Changement climatique: la pénurie d'eau rapproche Israël et la Jordanie

  • Un accord a été conclu début juillet sur la vente de 50 millions de m3 d'eau par an par Israël au royaume hachémite
  • Israël, en manque de place pour la construction d'unités de production et de stockage d'énergie solaire, pourra en échange s'approvisionner en électricité verte auprès de la Jordanie

JERUSALEM: En matière de gestion des ressources en eau, la coopération entre Israël et la Jordanie pourrait connaître une embellie sans précédent sous la pression de l'urgence climatique et grâce aux progrès technologiques et au réchauffement des relations entre les deux voisins, estiment des experts.

Un rapport des experts climat des Nations unies (Giec), publié en août, a montré sans équivoque que le climat changeait plus rapidement qu'on ne le craignait auparavant, ce qui exerce une pression sur les réserves en eau, à un moment où la demande n'a jamais été aussi forte.

Les avertissements concernant l'imminence de "guerres de l'eau", notamment au Moyen-Orient, ont souvent été exagérés, estime Erika Weinthal, professeure de politique environnementale à l'université Duke au Etats-Unis.

"L'eau est une ressource qui permet à des adversaires de trouver les moyens de coopérer", explique-t-elle à l'AFP, même si les tensions politiques peuvent peser comme celles autour du conflit israélo-palestinien.

Le lac Tiberias, l’une des principales sources en eau d’Israël (Photo, AFP).

Sécheresses extrêmes

La Jordanie est l'un des pays les plus déficitaires en eau au monde, souffrant de sécheresses extrêmes, et la coopération en matière d'eau avec Israël est bien antérieure à l'accord de paix conclu en 1994 entre les deux pays.

La question de l'eau a pris de l'importance en 1921, quand Pinhas Rutenberg, un ingénieur juif russe qui s'était installé en Palestine, a convaincu les autorités britanniques et les rois hachémites d'approuver la construction d'une centrale hydroélectrique à l'endroit où la rivière Yarmouk se jette dans le Jourdain.

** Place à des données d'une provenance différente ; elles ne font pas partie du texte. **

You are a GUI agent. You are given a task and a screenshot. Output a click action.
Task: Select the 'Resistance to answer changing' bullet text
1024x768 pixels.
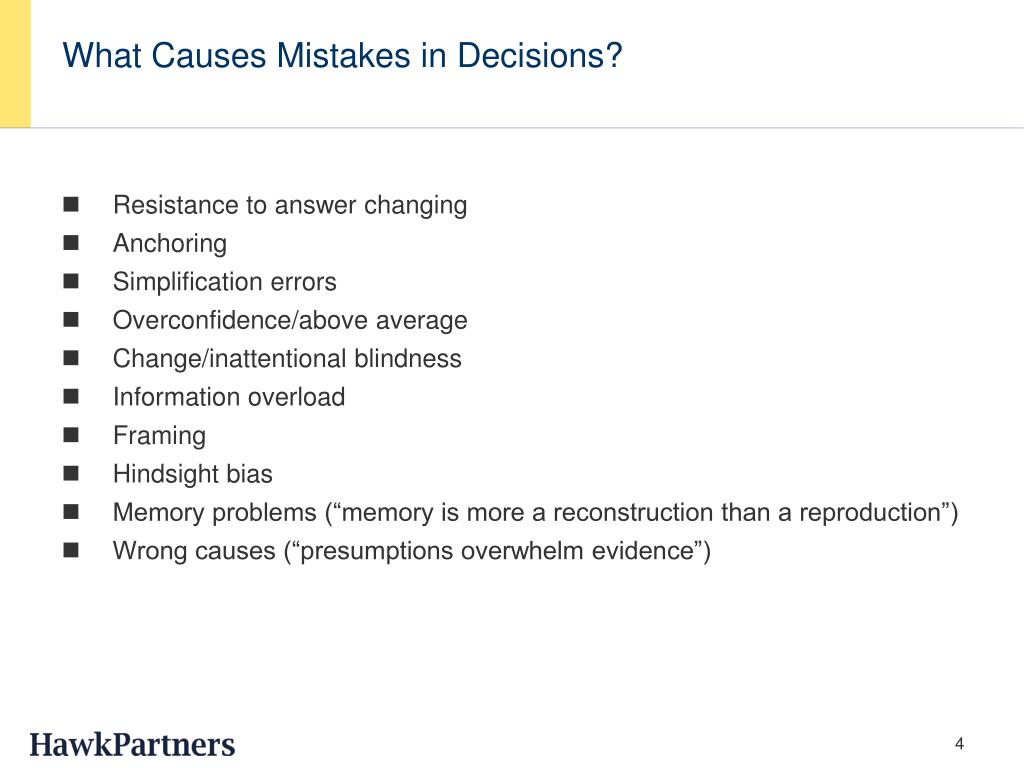pos(290,205)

Elle s'est poursuivie après la création d'Israël en 1948, pendant des décennies où Israël et la Jordanie étaient officiellement en guerre.

Mais leur coopération en matière d'eau, tout comme les relations bilatérales en général, ont souffert ces dernières années sous le règne de l'ancien Premier ministre israélien Benjamin Netanyahu, accusé par ses détracteurs d'avoir négligé la Jordanie alors qu'il oeuvrait à une normalisation des relations avec les ennemis de l'Iran dans le Golfe.

Des signes d'un réchauffement sont cependant apparus avec l'arrivée en juin du gouvernement du Premier ministre Naftali Bennett. Un accord a été conclu début juillet sur la vente de 50 millions de m3 d'eau par an par Israël au royaume hachémite en plus des 55 millions de m3 déjà fournis chaque année gratuitement à la Jordanie.

Des bergers bédouins accompagnés de leur troupeau, près de la frontière jordanienne (Photo, AFP).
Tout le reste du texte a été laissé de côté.